How can we then prevent it from happening? A trivial solution might be to just halt the liquidations until the user’s LTV falls back below the undercollateralization LTV. For that to occur, a favorable to the protocol price action has to take place. In case of Aave, for this strategy to be successful, the price of CRV had to fall. That’s exactly what happened, but you can not blindly bet on a favorable price movement a priori. 

We can, however, think about this problem statistically and ask a question: “on average, what amount of bad debt would the protocol expect to incur had it halted the liquidations?” and run thousands of historical price trajectories to find out. As it turns out, the expected value across our 20 thousand price samples was $540K, which is much smaller than the realized $1.69M, and significantly lower than allowing the toxic spirals to unfold would generate on average. 

Now, as you could see in the previous section, the toxic liquidations are a direct result of the LTV crossing the undercollateralization frontier, which is a function of the liquidation incentive.

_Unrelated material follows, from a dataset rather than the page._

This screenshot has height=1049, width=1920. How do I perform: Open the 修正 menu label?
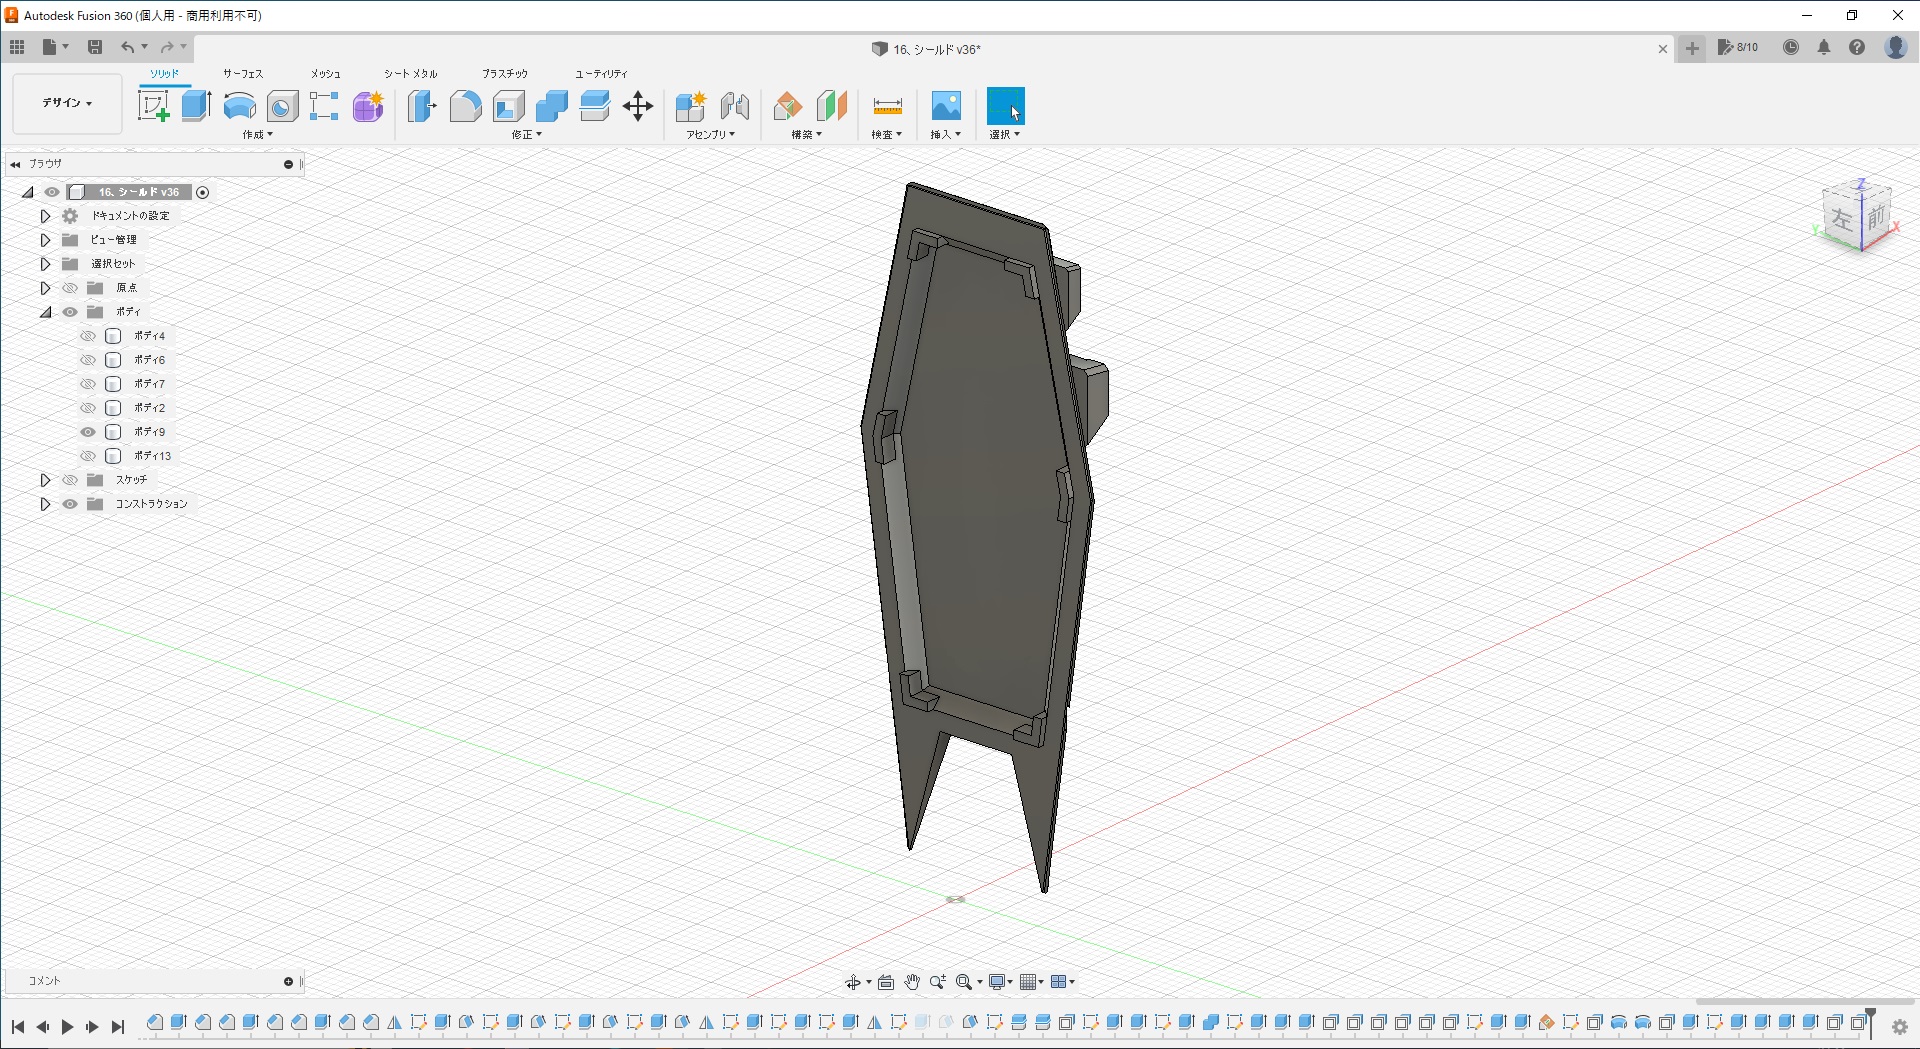click(526, 135)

Can we then manipulate the liquidation incentive to prevent the users from getting into a dangerous LTV territory? This is the exact question we have asked ourselves in this in-depth study.

Look at Figure 2 and notice the three horizontal lines: the bottom one showing LTV=0.89, at which user’s position becomes liquidatable, the red one denoting the undercollateralization frontier, and the shaded one, representing LTV=1. The dangerous zone for the protocol is above the red line. Can we thus close the gap between the red line and LTV=1? Dynamically decreasing the liquidation incentive based on the user’s LTV would achieve exactly that, as a result making unhealthy liquidations less attractive to the liquidators. We test a  simple mathematical formula in our protocol simulator (link to the associated research paper). 

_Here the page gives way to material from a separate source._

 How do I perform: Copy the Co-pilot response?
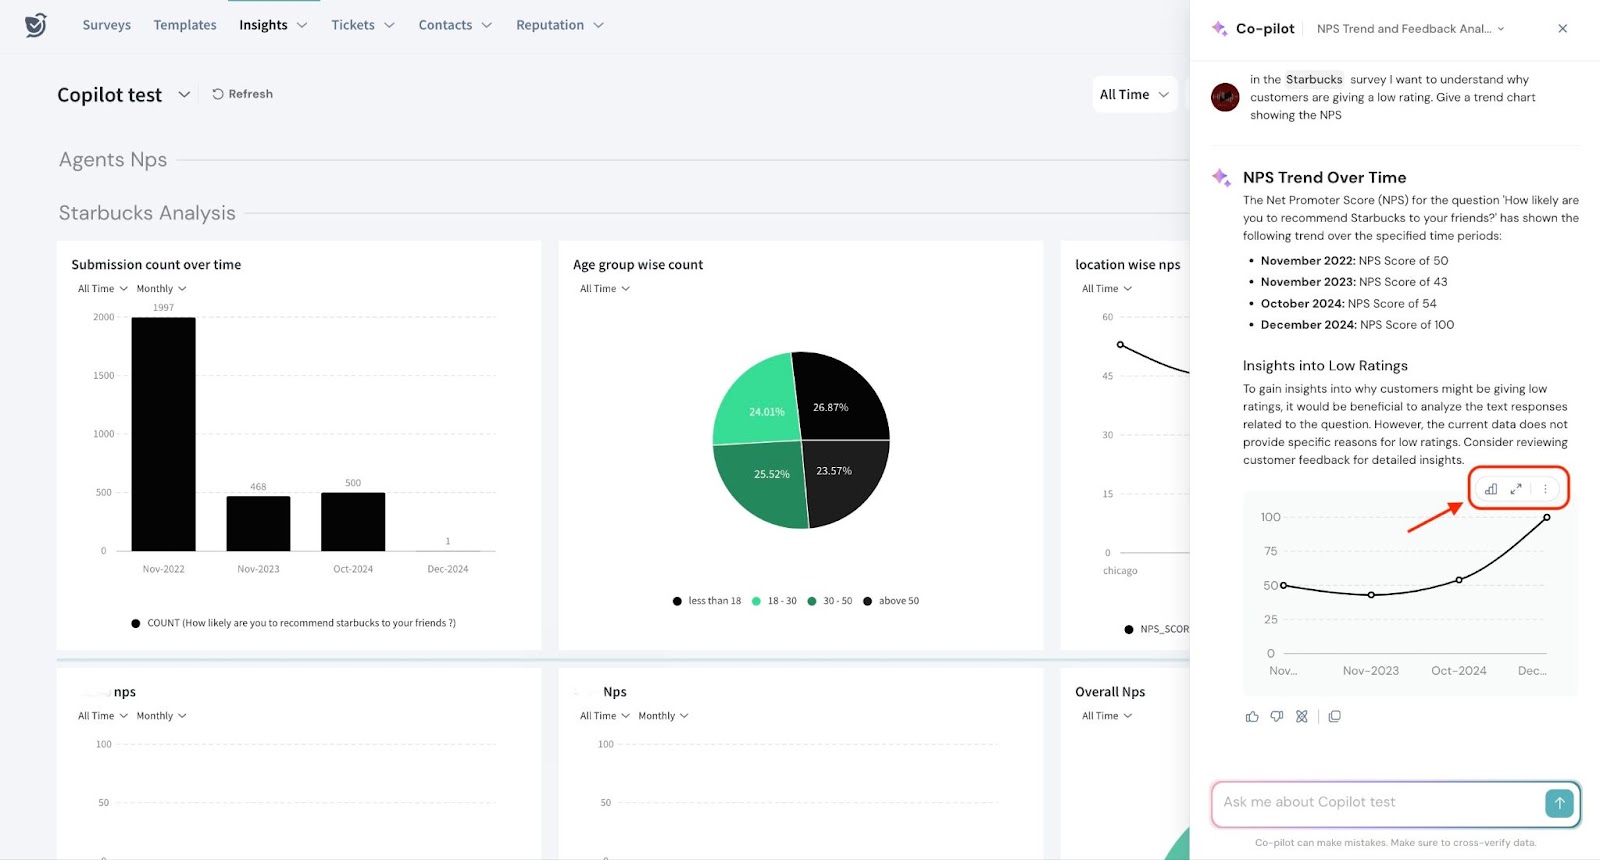click(1335, 717)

As you can see on Figure 4, the expected bad debt incurred by a lending protocol using this new policy is only $270K. Compared to the expected $690K in the case of the current liquidation logic, we consider that to be a significant improvement in the risk management of lending protocols. 

Conclusion

Decentralized finance is still in its nascent stage and expecting the industry to solve all edge cases before they have even been discovered is unrealistic. The open-source nature of the protocols built on blockchains with smart contracts is a double-edged sword. On the one hand, it facilitates predatory trading like that from Avi, since exploiting a fully transparent system is easier than an opaque one. On the other, however, it allows us to conduct studies like this one, learn from each other’s mistakes, and push the industry forward by acting on our findings. In this article, our aim was to show how processes like liquidation that are designed to keep DeFi lending protocol stable itself can manifest themselves as toxic. Liquidation incentives in protocol play an important role in protocol stability and our study offers new insights on how to make our DeFi system more resilient.